---------- Supplied material ----------

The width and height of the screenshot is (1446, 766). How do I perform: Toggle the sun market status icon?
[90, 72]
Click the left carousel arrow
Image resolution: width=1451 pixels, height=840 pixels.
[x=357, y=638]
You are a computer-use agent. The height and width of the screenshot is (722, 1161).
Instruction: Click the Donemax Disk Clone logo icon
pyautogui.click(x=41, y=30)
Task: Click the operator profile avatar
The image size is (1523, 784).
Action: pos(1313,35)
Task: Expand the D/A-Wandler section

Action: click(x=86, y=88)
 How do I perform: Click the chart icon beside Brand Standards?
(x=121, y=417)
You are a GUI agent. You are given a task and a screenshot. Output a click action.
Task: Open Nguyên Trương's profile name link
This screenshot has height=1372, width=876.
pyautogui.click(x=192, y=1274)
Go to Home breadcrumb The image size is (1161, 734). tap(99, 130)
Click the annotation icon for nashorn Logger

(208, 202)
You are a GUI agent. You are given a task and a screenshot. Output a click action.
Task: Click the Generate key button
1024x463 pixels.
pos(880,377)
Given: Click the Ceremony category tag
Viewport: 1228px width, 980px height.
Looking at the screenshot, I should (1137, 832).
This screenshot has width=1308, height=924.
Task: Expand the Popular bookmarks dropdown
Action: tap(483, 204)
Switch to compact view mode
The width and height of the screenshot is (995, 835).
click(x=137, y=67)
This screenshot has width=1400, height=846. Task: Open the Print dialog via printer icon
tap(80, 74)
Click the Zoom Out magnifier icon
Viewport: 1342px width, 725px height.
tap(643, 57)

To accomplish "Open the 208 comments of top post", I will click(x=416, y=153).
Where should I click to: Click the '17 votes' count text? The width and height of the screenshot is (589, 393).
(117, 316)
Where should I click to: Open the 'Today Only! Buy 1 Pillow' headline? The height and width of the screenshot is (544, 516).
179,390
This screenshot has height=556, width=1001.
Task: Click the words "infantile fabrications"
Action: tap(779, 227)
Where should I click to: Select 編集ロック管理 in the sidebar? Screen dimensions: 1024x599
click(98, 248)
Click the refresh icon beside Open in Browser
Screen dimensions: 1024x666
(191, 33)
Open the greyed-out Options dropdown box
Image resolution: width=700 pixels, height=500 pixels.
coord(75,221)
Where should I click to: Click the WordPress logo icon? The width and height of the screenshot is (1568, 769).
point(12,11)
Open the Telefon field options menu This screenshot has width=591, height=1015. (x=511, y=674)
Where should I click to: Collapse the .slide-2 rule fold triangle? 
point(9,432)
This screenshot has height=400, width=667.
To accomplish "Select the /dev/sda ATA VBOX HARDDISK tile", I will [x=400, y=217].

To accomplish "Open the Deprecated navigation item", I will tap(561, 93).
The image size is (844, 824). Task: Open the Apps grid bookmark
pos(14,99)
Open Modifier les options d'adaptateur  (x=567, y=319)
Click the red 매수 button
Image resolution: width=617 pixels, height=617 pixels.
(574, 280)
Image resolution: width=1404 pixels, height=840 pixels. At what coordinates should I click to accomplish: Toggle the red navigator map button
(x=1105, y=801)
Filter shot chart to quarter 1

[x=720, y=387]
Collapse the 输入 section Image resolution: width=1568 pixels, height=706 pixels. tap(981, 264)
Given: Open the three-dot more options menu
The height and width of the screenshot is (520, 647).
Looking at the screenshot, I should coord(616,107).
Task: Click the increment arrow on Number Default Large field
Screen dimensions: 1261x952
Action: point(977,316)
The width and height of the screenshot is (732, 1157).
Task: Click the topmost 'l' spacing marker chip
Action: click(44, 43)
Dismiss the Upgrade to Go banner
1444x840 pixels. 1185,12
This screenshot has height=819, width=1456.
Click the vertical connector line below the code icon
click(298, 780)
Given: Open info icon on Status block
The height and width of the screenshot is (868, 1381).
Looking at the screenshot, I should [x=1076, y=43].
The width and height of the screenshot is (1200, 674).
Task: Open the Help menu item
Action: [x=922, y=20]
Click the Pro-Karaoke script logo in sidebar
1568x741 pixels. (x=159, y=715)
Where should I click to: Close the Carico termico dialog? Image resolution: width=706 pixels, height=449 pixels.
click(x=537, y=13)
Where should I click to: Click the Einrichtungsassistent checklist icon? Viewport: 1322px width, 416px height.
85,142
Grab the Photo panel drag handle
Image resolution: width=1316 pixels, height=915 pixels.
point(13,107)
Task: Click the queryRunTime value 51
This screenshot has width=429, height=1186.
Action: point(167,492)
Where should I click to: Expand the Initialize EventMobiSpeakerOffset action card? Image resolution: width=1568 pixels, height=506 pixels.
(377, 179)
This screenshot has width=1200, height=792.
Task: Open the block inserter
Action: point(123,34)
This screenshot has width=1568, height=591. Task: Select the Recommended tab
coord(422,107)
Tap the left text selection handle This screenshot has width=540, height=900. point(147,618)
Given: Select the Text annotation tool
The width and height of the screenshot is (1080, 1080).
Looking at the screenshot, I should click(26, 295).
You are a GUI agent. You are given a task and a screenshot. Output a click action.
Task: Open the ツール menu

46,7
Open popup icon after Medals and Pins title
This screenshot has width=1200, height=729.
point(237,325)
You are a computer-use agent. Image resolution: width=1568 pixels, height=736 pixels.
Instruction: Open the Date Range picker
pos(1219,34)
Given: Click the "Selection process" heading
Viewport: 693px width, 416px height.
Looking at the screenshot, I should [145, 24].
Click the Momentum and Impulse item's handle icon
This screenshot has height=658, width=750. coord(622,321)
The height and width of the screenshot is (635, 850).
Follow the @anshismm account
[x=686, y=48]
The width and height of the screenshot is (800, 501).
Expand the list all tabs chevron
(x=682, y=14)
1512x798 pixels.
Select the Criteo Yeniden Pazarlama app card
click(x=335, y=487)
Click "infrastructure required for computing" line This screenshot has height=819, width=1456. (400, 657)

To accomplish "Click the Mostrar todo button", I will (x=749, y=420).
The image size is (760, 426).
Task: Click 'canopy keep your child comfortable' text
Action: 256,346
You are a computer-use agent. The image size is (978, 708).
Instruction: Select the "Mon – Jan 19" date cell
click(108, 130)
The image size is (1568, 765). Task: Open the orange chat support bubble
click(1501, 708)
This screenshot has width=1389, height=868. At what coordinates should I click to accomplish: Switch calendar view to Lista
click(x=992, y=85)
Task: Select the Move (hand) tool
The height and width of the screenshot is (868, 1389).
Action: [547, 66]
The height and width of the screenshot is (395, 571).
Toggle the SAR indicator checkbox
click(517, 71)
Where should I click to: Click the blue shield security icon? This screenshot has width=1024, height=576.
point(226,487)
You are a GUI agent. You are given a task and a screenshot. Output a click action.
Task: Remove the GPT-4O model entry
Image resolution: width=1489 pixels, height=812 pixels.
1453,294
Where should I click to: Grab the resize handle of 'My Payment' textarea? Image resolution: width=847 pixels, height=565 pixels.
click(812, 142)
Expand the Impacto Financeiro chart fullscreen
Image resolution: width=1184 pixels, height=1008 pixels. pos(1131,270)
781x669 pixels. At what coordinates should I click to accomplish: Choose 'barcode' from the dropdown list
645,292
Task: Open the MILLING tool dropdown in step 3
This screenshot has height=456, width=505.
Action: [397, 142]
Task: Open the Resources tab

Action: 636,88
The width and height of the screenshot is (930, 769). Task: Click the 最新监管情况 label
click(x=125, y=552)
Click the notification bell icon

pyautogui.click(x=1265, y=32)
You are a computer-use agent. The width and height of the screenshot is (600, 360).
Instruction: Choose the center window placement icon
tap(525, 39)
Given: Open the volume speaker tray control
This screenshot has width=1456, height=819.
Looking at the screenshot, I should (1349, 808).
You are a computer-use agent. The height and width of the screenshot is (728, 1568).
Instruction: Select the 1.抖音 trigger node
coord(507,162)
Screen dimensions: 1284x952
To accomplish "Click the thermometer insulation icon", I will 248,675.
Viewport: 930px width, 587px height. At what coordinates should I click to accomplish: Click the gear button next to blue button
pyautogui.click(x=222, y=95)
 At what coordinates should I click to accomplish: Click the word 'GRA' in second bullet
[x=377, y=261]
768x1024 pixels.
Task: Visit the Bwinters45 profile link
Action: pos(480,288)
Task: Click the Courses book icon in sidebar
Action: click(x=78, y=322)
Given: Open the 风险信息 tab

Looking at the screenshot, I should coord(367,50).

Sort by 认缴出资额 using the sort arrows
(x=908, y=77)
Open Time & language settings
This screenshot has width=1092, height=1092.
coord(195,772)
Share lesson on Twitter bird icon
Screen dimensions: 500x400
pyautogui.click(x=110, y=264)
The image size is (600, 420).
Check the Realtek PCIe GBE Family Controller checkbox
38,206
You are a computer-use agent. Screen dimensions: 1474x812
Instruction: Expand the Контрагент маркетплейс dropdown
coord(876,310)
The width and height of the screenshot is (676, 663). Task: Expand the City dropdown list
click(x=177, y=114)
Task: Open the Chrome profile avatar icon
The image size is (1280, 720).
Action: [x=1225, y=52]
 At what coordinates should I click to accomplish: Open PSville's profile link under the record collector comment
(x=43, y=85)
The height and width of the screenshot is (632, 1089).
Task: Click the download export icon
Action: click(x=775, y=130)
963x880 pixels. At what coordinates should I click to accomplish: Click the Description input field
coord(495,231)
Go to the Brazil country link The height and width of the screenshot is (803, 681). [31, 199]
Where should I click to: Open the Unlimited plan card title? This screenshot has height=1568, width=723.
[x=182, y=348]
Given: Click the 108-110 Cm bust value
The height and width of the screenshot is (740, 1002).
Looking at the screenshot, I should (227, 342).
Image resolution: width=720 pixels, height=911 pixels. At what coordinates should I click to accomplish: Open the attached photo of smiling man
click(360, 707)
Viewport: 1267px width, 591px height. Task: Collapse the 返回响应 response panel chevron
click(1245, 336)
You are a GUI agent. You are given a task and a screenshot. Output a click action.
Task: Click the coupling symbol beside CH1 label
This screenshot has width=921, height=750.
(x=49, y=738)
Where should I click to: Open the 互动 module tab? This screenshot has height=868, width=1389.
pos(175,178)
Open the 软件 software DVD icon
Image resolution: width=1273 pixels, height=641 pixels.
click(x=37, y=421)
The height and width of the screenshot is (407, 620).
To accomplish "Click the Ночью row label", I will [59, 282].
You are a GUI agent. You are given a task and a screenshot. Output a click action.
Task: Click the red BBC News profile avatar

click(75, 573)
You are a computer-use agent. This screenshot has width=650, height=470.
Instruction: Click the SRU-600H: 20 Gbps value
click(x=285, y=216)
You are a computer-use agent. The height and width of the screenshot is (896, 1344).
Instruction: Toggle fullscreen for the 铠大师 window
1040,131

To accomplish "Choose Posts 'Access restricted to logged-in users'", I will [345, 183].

----------

What you need to do:
Copy the rows again, starting at the line that contains "Sort by 认缴出资额 using the sort arrows" and stopping after the line that contains "coord(876,310)", including both of those lines. Keep the requests unchanged, but multiply each click coordinate in the answers by 1.2 and round to a whole number, rounding halves up.

Correct response:
Sort by 认缴出资额 using the sort arrows
(x=1090, y=92)
Open Time & language settings
This screenshot has width=1092, height=1092.
coord(234,926)
Share lesson on Twitter bird icon
Screen dimensions: 500x400
pyautogui.click(x=132, y=317)
The image size is (600, 420).
Check the Realtek PCIe GBE Family Controller checkbox
46,247
You are a computer-use agent. Screen dimensions: 1474x812
Instruction: Expand the Контрагент маркетплейс dropdown
coord(1051,372)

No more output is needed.